Il Gange è una fondamentale risorsa di acqua potabile per l’India. Un quarto degli 1,2 miliardi della popolazione vive in città e villaggi lungo il suo corso. Lungo 2.500 chilometri dal ghiacciaio Gangotri sull’Himalaya (Uttarkhand), attraversa Uttar Pradesh, Bihar e West Bengal. Da qui entra in Bangladesh, dove è chiamato Padma, e si unisce con il Brahmaputra per sfociare nella Baia del Bengala con il delta più ampio del mondo.
“La nostra missione profetica – afferma il sacerdote ad AsiaNews – è salvare queste acque non solo dalle mafie edilizie, ma anche dall’inquinamento. Il Gange è contaminato in eguale misura da rifiuti domestici e da inquinanti industriali, che vengono gettati nel fiume senza essere trattati. Questo rappresenta un pericolo per la salute di oltre 400 milioni di persone, che ogni giorno usano le sue acque in modo diretto o indiretto”.
La loro opera si concentra anzitutto sugli affluenti del grande fiume: “Il nostro Primo ministro parla sempre di pulire il Gange, tuttavia la pulizia e l’abbellimento ‘cosmetico’ avvengono solo sulle banchine. Tuttavia il Gange non può essere ripulito se non ci si occupa prima dei fiumi Assi e Varuna, che circondano Varanasi”.
È inevitabile, spiega p. Mathew, “che i poveri e gli emarginati siano più colpiti. Essi hanno le loro tradizioni indigene, la maggior parte delle quali si svolgono lungo il bacino. Le loro festività e le loro culture sono basate sui fiumi. Molti dimorano lungo le banchine e incentrano la loro sopravvivenza sul fiume: sono pescatori, marinai, lavandai”.

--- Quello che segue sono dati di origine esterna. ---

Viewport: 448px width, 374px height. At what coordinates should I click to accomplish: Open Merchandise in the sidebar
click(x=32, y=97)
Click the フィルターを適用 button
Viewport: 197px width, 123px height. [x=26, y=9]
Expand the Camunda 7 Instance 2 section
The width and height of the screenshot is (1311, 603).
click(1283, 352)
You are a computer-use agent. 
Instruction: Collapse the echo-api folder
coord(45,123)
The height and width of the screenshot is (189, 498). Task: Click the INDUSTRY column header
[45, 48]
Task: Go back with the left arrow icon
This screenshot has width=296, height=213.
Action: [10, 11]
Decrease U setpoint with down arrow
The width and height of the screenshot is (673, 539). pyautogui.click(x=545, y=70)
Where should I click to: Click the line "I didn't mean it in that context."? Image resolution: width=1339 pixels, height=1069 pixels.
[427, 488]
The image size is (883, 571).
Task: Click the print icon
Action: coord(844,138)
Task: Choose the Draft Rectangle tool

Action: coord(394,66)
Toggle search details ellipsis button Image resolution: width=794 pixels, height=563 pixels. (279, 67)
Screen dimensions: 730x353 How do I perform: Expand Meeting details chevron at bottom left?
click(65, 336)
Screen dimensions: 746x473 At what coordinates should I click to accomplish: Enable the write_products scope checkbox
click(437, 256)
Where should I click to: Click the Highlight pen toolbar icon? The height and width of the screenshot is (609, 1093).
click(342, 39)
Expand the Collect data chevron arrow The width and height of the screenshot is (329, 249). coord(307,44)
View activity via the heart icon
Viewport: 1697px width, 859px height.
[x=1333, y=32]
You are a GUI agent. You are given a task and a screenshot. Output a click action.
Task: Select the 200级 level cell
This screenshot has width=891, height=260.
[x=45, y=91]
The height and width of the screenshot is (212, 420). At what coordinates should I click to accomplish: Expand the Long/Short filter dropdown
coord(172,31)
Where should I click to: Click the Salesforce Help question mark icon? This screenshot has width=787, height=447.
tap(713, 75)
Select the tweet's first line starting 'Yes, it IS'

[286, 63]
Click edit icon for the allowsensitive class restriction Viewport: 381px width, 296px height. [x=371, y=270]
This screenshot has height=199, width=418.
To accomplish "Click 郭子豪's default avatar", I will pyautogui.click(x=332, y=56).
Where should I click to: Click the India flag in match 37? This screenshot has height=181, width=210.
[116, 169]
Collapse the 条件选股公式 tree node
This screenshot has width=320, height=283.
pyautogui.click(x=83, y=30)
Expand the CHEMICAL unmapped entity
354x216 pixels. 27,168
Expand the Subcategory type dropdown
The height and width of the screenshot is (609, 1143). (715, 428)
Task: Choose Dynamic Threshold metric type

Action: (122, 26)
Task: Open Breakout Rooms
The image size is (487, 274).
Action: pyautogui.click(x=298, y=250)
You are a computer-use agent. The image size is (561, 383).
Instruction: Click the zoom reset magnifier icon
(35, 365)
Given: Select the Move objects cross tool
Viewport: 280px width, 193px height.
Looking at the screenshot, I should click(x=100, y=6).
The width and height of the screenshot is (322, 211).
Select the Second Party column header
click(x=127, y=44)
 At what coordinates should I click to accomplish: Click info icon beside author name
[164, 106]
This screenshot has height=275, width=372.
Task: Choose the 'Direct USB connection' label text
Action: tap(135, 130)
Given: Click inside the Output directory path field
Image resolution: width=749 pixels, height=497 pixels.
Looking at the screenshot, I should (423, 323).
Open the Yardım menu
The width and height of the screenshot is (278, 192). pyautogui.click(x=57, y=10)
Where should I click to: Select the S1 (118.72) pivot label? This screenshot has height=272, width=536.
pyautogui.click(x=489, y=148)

Adesso però, a causa di abusi edilizi queste persone “stanno perdendo tutto”. Le società di costruzione, racconta, “ormai stanno costruendo palazzi non solo lungo gli argini, ma addirittura in mezzo al fiume. È chiaro che l’intera sopravvivenza dei poveri è stata strappata via. Per questo per noi è una missione cristiana, vogliamo restituire ai poveri ciò che hanno perso”.
Il direttore dell’associazione culturale ricorda: “Per la Giornata mondiale della Pace del 2010 papa Benedetto XVI aveva scelto come tema ‘Se vuoi coltivare la pace, custodisci il creato’. Questo è molto vero e fondamentale nella nostra missione. Se falliamo nel preservare e nel proteggere la creazione, non possiamo aspirare alla pace. E l’acqua è la risorsa base di tutto”.